**Problem statement**
At the line with "Select the Yekaterinburg bar in chart", start repeating the data, and continue line by line through the final line, exactly.

[Stored items from a collection]

+---+

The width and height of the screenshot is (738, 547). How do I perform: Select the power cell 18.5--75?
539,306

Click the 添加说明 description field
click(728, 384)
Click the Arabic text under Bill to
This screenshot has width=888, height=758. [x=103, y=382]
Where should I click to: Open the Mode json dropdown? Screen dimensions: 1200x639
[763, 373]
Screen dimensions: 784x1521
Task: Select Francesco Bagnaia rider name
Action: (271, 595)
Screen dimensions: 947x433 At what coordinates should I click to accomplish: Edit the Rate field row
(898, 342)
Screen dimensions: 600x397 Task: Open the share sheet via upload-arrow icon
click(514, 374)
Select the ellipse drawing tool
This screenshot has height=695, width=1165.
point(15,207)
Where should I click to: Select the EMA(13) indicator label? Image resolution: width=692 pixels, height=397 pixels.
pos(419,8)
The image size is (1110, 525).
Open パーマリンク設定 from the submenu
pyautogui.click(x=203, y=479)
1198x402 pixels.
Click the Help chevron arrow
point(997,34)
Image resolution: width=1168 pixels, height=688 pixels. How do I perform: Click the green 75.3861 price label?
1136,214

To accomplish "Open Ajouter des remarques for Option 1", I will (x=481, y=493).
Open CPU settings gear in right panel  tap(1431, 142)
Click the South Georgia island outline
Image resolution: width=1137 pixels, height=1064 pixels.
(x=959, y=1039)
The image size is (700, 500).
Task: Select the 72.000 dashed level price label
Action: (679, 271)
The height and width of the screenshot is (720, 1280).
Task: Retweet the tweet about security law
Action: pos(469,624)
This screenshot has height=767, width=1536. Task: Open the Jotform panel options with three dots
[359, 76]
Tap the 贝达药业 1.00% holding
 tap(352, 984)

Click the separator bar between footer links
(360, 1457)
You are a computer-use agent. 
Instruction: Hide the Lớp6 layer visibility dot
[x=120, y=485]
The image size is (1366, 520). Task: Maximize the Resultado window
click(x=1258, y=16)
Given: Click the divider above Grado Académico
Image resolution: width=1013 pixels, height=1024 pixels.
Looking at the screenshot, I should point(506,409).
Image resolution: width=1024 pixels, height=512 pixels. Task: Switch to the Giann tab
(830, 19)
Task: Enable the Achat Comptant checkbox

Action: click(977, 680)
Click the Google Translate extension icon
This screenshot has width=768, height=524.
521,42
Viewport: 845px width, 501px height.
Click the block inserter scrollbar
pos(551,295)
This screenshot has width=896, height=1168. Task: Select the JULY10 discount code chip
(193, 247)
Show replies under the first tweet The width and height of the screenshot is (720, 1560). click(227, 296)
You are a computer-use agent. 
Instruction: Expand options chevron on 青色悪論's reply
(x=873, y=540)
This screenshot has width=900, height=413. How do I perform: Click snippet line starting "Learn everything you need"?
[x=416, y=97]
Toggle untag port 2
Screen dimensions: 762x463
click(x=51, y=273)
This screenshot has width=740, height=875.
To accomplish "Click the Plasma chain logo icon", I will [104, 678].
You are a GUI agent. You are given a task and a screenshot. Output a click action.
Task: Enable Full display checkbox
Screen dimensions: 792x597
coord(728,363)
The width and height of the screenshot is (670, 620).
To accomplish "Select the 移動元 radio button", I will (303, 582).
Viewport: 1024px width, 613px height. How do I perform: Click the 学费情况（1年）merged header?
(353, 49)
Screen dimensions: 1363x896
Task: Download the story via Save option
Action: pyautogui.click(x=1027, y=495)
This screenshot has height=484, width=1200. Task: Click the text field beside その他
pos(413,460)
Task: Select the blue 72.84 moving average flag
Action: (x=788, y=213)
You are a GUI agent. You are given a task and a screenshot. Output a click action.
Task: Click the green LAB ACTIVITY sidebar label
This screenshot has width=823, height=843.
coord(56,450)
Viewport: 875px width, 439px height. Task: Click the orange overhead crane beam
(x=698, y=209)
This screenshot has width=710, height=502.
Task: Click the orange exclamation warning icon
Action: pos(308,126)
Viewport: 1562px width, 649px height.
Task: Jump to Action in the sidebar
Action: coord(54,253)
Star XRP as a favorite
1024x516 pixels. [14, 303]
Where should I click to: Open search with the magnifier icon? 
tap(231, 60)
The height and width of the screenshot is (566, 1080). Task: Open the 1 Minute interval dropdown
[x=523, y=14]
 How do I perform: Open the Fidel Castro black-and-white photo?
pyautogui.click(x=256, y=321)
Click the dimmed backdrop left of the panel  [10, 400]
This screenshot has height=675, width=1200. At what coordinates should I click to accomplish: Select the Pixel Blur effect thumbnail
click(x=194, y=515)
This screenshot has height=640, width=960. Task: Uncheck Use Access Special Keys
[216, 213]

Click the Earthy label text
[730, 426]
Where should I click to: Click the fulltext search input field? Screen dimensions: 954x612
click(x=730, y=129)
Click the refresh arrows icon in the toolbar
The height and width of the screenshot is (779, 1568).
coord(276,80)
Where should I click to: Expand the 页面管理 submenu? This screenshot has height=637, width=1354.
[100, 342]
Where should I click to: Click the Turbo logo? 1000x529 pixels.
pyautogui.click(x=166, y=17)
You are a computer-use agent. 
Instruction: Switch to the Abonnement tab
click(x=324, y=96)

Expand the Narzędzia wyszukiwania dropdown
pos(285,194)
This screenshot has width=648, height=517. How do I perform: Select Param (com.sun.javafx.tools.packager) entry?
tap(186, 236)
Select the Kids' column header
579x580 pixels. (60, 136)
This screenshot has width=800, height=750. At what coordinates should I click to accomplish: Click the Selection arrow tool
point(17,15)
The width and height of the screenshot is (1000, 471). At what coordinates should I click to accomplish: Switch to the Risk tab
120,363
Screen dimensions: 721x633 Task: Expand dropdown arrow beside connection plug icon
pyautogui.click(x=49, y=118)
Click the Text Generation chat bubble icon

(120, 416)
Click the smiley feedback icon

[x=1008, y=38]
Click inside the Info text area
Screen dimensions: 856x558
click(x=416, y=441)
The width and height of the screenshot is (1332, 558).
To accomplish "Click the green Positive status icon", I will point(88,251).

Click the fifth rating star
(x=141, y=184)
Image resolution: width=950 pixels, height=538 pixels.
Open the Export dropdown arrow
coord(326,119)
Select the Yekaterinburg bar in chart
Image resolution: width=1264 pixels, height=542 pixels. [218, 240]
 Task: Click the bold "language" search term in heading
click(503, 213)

+---+

**Exercise output**
Select the Yekaterinburg bar in chart
Image resolution: width=1264 pixels, height=542 pixels. [218, 240]
 Task: Click the bold "language" search term in heading
click(503, 213)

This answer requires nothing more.